Okay, so a few days ago Elizabeth Warren — you might know of her; she’s running against Scott Brown — said this:
Well, it just makes sense if you think about it, right? I mean, police officers are the only thing standing between the fragile nest of civilization and marauding bands of looters with colanders strapped to their faces, aren’t they? Nobody seriously believes that you could take away the state tomorrow with no ill effects, do they?
Not too many, no. But it’s not just about the state: the reason we have organized trade instead of marauding bands goes far further than the laws on the books. Will Wilkinson points out that free exchange and the respectable state (rather than the brutal Hobbesian state) both derive from the same source:
The full slate of liberal institutions that account for most first-world wealth–the rule of law, private property, well-functioning market institutions, representative democracy–can’t be bought with tax money.

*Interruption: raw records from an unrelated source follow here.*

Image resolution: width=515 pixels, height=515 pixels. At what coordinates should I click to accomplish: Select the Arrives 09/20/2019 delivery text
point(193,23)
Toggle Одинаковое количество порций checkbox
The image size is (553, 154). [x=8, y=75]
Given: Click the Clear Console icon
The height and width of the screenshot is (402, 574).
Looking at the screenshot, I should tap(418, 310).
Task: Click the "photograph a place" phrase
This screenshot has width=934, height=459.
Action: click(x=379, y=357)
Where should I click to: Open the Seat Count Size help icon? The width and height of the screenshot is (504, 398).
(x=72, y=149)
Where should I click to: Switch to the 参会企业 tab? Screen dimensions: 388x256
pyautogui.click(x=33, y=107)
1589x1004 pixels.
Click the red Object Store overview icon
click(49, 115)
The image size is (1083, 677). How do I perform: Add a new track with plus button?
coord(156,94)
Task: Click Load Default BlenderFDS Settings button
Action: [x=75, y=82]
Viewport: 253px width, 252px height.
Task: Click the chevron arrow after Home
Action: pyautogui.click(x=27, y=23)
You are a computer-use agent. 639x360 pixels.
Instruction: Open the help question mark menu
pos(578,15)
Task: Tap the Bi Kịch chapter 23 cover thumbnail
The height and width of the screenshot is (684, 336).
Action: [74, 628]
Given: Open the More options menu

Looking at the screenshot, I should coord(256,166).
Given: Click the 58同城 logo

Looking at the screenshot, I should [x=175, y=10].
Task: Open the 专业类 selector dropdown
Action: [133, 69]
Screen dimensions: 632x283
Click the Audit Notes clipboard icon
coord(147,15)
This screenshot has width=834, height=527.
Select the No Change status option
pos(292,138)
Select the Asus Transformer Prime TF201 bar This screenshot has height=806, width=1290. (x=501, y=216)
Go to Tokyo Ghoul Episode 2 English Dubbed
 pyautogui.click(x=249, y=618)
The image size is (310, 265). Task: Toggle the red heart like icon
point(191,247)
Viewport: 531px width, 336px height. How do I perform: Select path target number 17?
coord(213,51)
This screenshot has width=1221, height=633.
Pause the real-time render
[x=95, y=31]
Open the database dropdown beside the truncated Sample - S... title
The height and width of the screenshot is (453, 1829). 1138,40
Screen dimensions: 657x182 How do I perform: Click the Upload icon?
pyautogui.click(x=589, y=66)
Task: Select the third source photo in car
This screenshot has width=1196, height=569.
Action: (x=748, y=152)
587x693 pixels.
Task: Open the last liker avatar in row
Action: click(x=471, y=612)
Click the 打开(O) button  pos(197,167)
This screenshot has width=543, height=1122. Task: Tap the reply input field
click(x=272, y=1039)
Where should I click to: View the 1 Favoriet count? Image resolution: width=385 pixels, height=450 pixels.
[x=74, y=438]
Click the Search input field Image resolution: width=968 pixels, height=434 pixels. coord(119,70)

Not to say it hasn’t been tried. The West continues to spend a bit of its tax money trying to buy the liberal institutions of peaceful wealth-creation for countries like Bhutan, Somalia, Iraq, Afghanistan, and so forth. It doesn’t work.
The institutional infrastructure of liberal-democratic capitalism depends on a deeper moral or cultural infrastructure. One thing I’d like progressives like Elizabeth Warren and Robert Frank to get through their heads is that this deeper moral/cultural infrastructure makes possible both tax-financed public goods and wealth-producing market institutions. You can’t buy with taxes the cultural prerequisites of the productive collection and expenditure of taxes.
So, if you live in a wealthy country and made some money last year, there is some sense in which much of that wealth is an “unearned return” on your cultural patrimony. Does that have any implications for what counts as “your money”? I doubt it.
Now, despite a lot of internet commentary to the contrary, Warren isn’t claiming that the hypothetical “hunks of money” received by her hypothetical factory owner are in fact owned by the community. She’s claiming that the factory owner ought to pay into public goods, and if that’s all she claimed I wouldn’t have a problem with it. (In fact, the last part of Warren’s claim — “Part of the underlying social contract is that you take a hunk of that and pay forward for the next kid who comes along” — fits perfectly with my anarchocapitalist ideology, because it rests on the factory owner’s sense of obligation and perhaps ability to spot an investment opportunity, rather than insisting that thugs with guns show up to take that money by force. She’s talking about contract, not taxation. Oh, she means taxation, but still.)
Of course, that’s not all she claimed. Look at the second paragraph: the rest of us paid for the roads. The rest of us paid for the workers’ educations. The rest of us paid for the police and fire departments. The rest of us kept the marauding bands at bay. This of course is false, for a couple of reasons. First of all, while you might not think “the rich” pay their fair share of taxes, you’d have to be innumerate to the point of seeing only squiggles on a page where the rest of us recognize digits to believe that high-income taxpayers don’t pay a fucking lot of taxes. Second, since much of those roads, educations, and public services were bought with deficit financing, the rest of us haven’t paid for them (yet), either. We’ll leave that to our grandkids, who get to pay the interest that debt’s accrued as well. So not only are hypothetical factory owners not freeloading as much as Warren claims, but the rest of us are freeloading a lot more than Warren claims.
I’m not done yet. Look at the first paragraph: “You built a factory out there — good for you!” No. No. Nobody can build a pencil, let alone a factory. That factory was built by structural and mechanical engineers, metalworkers and carpenters and construction workers, miners and smelters and architects, actuaries and bankers and investors — and, more than likely, regulators and inspectors and other bureaucrats both public and private. They benefit from the public goods Warren claims “the rest of us” paid for just as much as the factory owner — if the factory owner had looked to build a plant in Massachusetts, seen the utter devastation left in the wake of its marauding bands, and decided to build somewhere else, those carpenters and architects and &c. wouldn’t get paid. Why isn’t Warren ranting about them? Surely it’s not because it’s harder to score a cheap political point… is it?
Finally, tarran over at The Liberty Papers is amused to find out what happens when you switch words around a bit:
Megan McArdle has made this argument about sex as a public good before.
Update: Don Boudreaux comments on the evidence that Warren’s rhetorical target of the rich industrialist who doesn’t owe anything to anyone is a straw man soaked in oxyacetylene.